In her fine book, Dakota, Kathleen Norris writes about what she has learned from the fierce beauty of that vast stretch of the High Plains which serves as the beginning of the desert West. Sparsely populated, often barren, and frequently harsh, those plains are wilderness territory
Norris tells us that the farmers who live in the Dakotas describe their land as “next-year country”:
We hold on to hopes for next year every year in western Dakota: hoping that droughts will end; hoping that crops won’t be hailed-out in the few rainstorms that come; hoping that it won’t be too windy on the day we harvest, blowing away five bushels an acre; hoping (usually against hope) that if we get a fair crop, we’ll be able to get a fair price for it. Sometimes survival is the only blessing that the terrifying angel of the Plains bestows.
Many us know something about living in “next year country.” It is a place both harsh and holy, both barren and beautiful. It is a desert of delay and anticipation. Nearly all of us have lived, at least for a season, in next year country. It is the wilderness of waiting: for the trouble to blow over, for the pain to end, for the uncertainty to be resolved, for our doubts to end, for our struggle to be finished. Next year country can demand everything we’ve got, all the strength we can muster, just to hold on and hang in there for another year—or, maybe, just for another day, or even another hour.

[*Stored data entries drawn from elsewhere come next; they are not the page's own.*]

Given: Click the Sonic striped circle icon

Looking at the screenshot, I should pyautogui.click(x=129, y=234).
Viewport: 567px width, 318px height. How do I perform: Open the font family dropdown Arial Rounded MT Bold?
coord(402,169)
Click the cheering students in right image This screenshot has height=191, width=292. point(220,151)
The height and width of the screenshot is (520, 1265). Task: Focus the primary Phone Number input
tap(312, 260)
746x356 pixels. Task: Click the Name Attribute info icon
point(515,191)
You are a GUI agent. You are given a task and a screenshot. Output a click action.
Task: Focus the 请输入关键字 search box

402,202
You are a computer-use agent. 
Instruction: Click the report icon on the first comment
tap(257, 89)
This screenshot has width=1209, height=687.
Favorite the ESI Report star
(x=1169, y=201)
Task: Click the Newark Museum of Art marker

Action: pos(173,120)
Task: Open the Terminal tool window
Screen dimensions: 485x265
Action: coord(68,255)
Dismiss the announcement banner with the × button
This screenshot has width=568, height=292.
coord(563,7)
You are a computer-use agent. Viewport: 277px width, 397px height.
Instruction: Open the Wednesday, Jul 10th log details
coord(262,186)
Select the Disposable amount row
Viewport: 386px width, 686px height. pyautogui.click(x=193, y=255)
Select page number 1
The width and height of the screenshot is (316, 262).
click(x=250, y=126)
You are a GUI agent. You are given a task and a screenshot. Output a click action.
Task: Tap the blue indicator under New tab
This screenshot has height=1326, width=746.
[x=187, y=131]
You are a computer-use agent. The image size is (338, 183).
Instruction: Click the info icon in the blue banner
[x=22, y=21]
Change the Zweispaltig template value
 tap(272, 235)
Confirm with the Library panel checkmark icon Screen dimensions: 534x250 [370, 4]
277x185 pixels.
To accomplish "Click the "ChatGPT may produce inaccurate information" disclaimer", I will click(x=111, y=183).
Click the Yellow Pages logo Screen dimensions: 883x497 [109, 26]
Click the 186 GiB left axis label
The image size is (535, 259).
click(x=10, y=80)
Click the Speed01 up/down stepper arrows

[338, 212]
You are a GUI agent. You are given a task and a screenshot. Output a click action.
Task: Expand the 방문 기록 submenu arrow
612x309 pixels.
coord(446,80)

When we live in next-year country, we have to get clear, maybe clearer than is, at first, comfortable for us, about what we may expect from God. We want a God who will immediately and dramatically take us out of “there”—out of the place of waiting. We learn, eventually, that faith is not a detour around difficulty. The God made known to us Jesus has not promised to protect us from all pain or shield us from all trouble. God has not promised to fence-off the wilderness, so that we never have to go there.
The life, death and resurrection of Jesus show us what God has promised:
to be with us,
to befriend us,
to hold us,
to sustain our faith, our hope, and our love,
to give us a reason to live and the courage and comfort to die, and
to greet us on the other side of death with a fuller, more radiant and indestructible life.
We can depend on God to lead us to a peace that passes understanding, and to grant us a joy that exceeds our comprehension.. We can count on God never to leave us or forsake us, and we can trust that God will use whatever happens to us to make us like Jesus Christ.
The central promise of Christmas is that Jesus is Emmanuel, God with us, and the bright promise can reach us even in the shadows of next year country. One day, everything Jesus set out to do will be accomplished. There is coming a day when there will be no more incompletion and no more yearning. One fine day, God will wipe every tear from our eyes; there will be no more death, no more mourning, no more crying, no more pain (Revelation 21:3-4). That day is coming, but it is not today. Until that day, God is faithful to meet us in the wilderness.
Here, then, is my Christmas faith: this world, so wilderness-like, so dark and chaotic, still takes my breath away with its light and beauty. Not next year, but now, God gives us voices to sing of Christ’s birth in the face of death, the capacity to celebrate peace in the midst of war, an ability to dance with joy on broken limbs, and a willingness to follow the star of expectation through the dark night.